SET PROBLEM: Rewrite the entries below, swapping every occurrence of "Instruction" for "Command" and keeping everything else unchanged.

Stored items from a collection
-*-*-

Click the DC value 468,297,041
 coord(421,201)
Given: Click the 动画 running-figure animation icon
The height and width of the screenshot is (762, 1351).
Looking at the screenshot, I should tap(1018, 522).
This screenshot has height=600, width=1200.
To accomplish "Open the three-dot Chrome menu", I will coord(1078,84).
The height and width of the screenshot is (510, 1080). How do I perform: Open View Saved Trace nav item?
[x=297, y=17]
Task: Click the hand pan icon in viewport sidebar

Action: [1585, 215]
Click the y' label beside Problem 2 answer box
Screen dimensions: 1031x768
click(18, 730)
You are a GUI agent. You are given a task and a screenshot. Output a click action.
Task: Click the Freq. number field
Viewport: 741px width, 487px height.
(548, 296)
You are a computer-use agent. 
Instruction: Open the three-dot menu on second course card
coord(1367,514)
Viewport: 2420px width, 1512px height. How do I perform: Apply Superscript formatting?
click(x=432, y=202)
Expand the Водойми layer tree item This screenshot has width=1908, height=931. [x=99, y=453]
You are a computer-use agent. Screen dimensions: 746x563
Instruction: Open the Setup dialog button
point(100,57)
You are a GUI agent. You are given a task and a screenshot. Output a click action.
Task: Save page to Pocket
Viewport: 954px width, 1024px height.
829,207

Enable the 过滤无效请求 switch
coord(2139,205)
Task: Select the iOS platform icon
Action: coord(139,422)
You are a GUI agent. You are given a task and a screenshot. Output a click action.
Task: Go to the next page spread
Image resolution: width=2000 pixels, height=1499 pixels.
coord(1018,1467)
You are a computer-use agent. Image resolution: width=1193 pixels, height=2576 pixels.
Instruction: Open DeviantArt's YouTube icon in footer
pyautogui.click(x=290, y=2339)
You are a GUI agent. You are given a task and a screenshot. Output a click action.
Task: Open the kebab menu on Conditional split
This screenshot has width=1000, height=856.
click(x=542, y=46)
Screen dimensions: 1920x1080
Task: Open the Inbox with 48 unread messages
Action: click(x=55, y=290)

-*-*-

THE RESPONSE:
Click the DC value 468,297,041
 coord(421,201)
Given: Click the 动画 running-figure animation icon
The height and width of the screenshot is (762, 1351).
Looking at the screenshot, I should tap(1018, 522).
This screenshot has height=600, width=1200.
To accomplish "Open the three-dot Chrome menu", I will coord(1078,84).
The height and width of the screenshot is (510, 1080). How do I perform: Open View Saved Trace nav item?
[x=297, y=17]
Task: Click the hand pan icon in viewport sidebar

Action: [1585, 215]
Click the y' label beside Problem 2 answer box
Screen dimensions: 1031x768
click(18, 730)
You are a GUI agent. You are given a task and a screenshot. Output a click action.
Task: Click the Freq. number field
Viewport: 741px width, 487px height.
(548, 296)
You are a computer-use agent. 
Command: Open the three-dot menu on second course card
coord(1367,514)
Viewport: 2420px width, 1512px height. How do I perform: Apply Superscript formatting?
click(x=432, y=202)
Expand the Водойми layer tree item This screenshot has width=1908, height=931. [x=99, y=453]
You are a computer-use agent. Screen dimensions: 746x563
Command: Open the Setup dialog button
point(100,57)
You are a GUI agent. You are given a task and a screenshot. Output a click action.
Task: Save page to Pocket
Viewport: 954px width, 1024px height.
829,207

Enable the 过滤无效请求 switch
coord(2139,205)
Task: Select the iOS platform icon
Action: coord(139,422)
You are a GUI agent. You are given a task and a screenshot. Output a click action.
Task: Go to the next page spread
Image resolution: width=2000 pixels, height=1499 pixels.
coord(1018,1467)
You are a computer-use agent. Image resolution: width=1193 pixels, height=2576 pixels.
Command: Open DeviantArt's YouTube icon in footer
pyautogui.click(x=290, y=2339)
You are a GUI agent. You are given a task and a screenshot. Output a click action.
Task: Open the kebab menu on Conditional split
This screenshot has width=1000, height=856.
click(x=542, y=46)
Screen dimensions: 1920x1080
Task: Open the Inbox with 48 unread messages
Action: click(x=55, y=290)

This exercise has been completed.